Server with One Queue

Response variables

Parameters = Factors, which need to be defined

Interarrival
Times
Deterministic Stochastic
Service
Times
Deterministic Common Very unlikely
Stochastic Possible Very Common

Assumptions

  1. Stochastic things are independent of each other
  2. FCFS scheduling
  3. System starts empty
  4. Infinite population (open model)

State variables

Initialization

clock.init( ) { time = 0 } //*
state.init( ) { n = 0; status = IDLE }
log.init( ) { /* open standard output */ }
event-state.init( ) { event-set.insert( new-event( ARRIVAL, clock.time( ) ) ) }

State & Event-set Manipulation

state.update( event ) {
    switch( event.type ) {
    case ARRIVAL:
        event-set.insert( new-event( ARRIVAL, event.time ) );
        n++; queue.insert( event );
        if( status == IDLE ) start_service( );
        return;
    case DEPARTURE:
        status = IDLE;
        if ( --n ) start_service( );
        return;
    }
}

Utility routines

event new-event( type, time ) {
    this.type = type;
    switch( type ) {
    case ARRIVAL:
        this.time = event.arrival-time( time );
        return this;
    case DEPARTURE:
        this.time = time + event.service-time( );
        return this;
    }
}

start-service( event ) {
    log.update( /* Whatever */ );
    job = queue.next( );
    state.status = BUSY;
    event-set.insert( new-event( DEPARTURE, event.time ) ) 
}

Left as exercises for the reader

  1. Trace through the samples and make certain that it all goes as you expect.
  2. Find out the slightly different termination condition than the example in the notes.
  3. Think about what should go in all the updates of the log.

Important.

Parallel servers: one queue, multiple servers

State variable is number-busy: m

How should it be updated and used?

Finite waiting room

Finite Population Model

We saw this as an application of Little's Law.

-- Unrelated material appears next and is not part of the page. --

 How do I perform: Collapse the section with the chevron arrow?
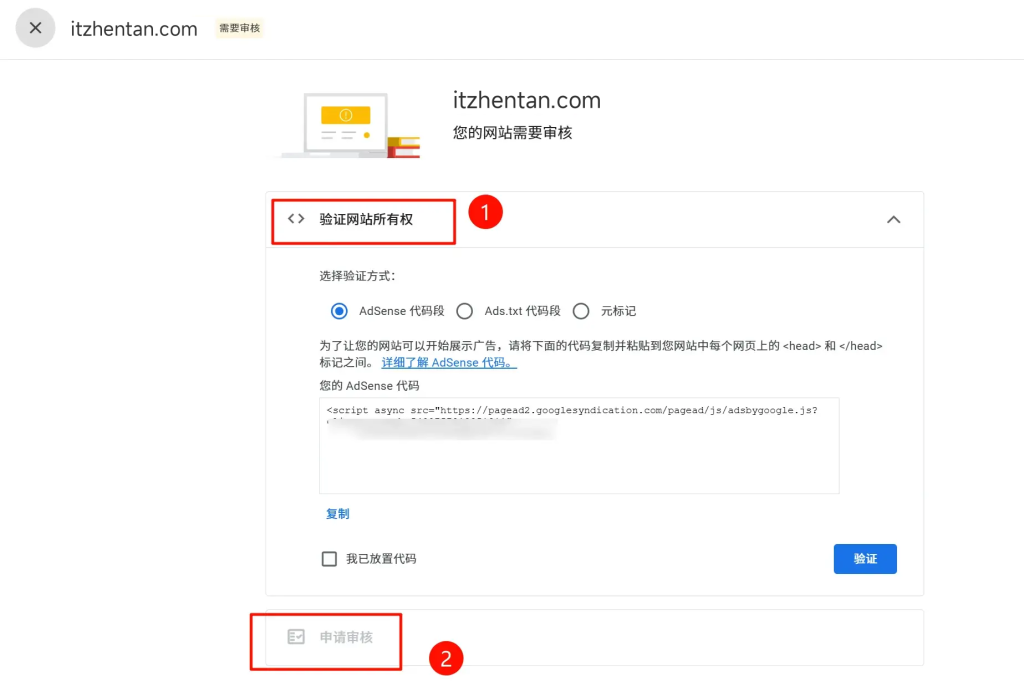(893, 220)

Each user does the following

  1. Think
  2. Submit request
  3. Wait
  4. Receive result
  5. Goto 1.

Each request

  1. Wait in queue
  2. Receive service

Note. User's wait time is not the same as request's wait time.

You might think that there are three event types

  1. Arrive
  2. Start service
  3. Depart

But, as above "start service" always coincides with either an arrive or a depart event

One thing that is different:

Tandem Queue

The principle is quite easy

but we would rather do this as one simulation. (Programming with signals is not fun.)

The events in the event set are

What happens for each?

  1. A 1.
  2. Dn
  3. DM
  4. start-Sn

Processor Sharing

Time-slicing model: pre-emptive multi-tasking

For example, three classes of jobs

  1. Jobs with active I/O: long think times, very little processing
  2. Interactive jobs without active I/O: substantial processing that will stop and start at widely spaced times
  3. Batch jobs: which go on for very long times.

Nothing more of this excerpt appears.